Junub maknawiyah ialah kelalaian-kelalaian hati sehingga dalam banyak hal kita lupa kepada Allah s.w.t. Karena itu maka perlu kesucian maknawiyah, yaitu mengingat Allah dengan berzikir dengan lidah dan hati dan seluruh anggota tubuh, atau dengan hati saja kepada Allah s.w.t. Di samping itu kita harus berfikir mencari jalan bagaimana supaya kita jangan sampai jatuh ke dalam jurang-jurang kelalaian.

Bagaimana mungkin seorang hamba bisa memahami kedalaman berbagai rahasia, sementara ia belum bertaubat dari kesalahannya?

Apabila seorang hamba Allah telah sampai ke daerah khusus buat para hamba-hambaNya yang saleh, maka pada waktu itu ia berharap supaya ia dapat memahami ilmu-ilmu pengetahuan Ketuhanan yang halus-halus di mana telah dikaruniakan oleh Allah pada hati hamba-hambaNya yang ‘Arifin, yakni hamba-hamba Allah yang telah terbuka dinding dan hijab antara mereka dengan Allah s.w.t.

Harapannya baru sampai apabila dirinya dan hatinya sudah terpelihara daripada dosa-dosa yang diperbuatnya dengan sengaja, karena yang kedua ini sudah jelas hukumnya, yaitu kita wajib taubat kepada Allah.

Dosa-dosa sifatnya adalah mengeruhkan hati dan membawa karat pada hati, sebagaimana firman Allah s.w.t. dalam Al-Quran:

“Sekali-kali tidak (demikian), sebenarnya apa yang selalu mereka usahakan itu menutupi hati mereka.” (Al Muthaffifin : 14)

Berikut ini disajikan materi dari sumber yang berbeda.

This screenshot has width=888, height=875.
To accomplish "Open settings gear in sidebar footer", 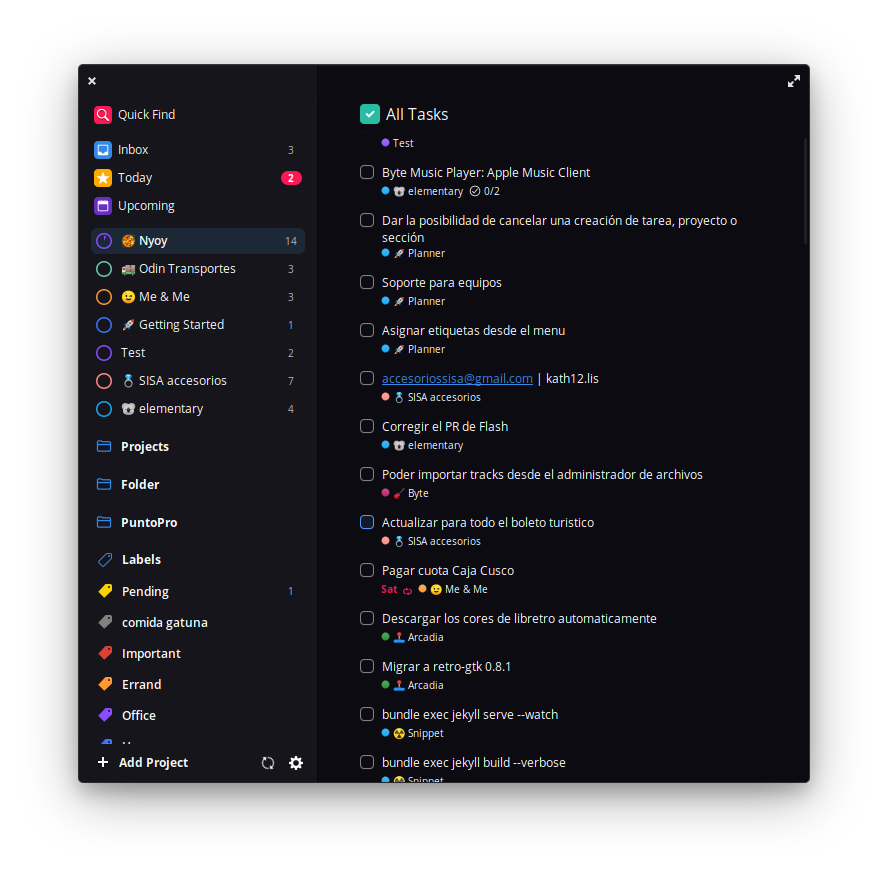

Karena inilah maka siapa pun saja dari hamba Allah yang menginginkan agar Allah mcmberikan kepadanya ilmu-ilmu yang halus dalam keagamaan dan Ketuhanan, di samping ikhtiar pada menuntutnya, juga wajib taqwa kepada Allah hingga sampai tidak mengerjakan dosa tanpa disengaja.

Sebagaimana firman Allah dalam Al-Quran:

“Dan bertaqwalah kepada Allah, dan Allah akan memberikan ilmu pengetahuan kepada kamu.” (Al-Baqarah : 282)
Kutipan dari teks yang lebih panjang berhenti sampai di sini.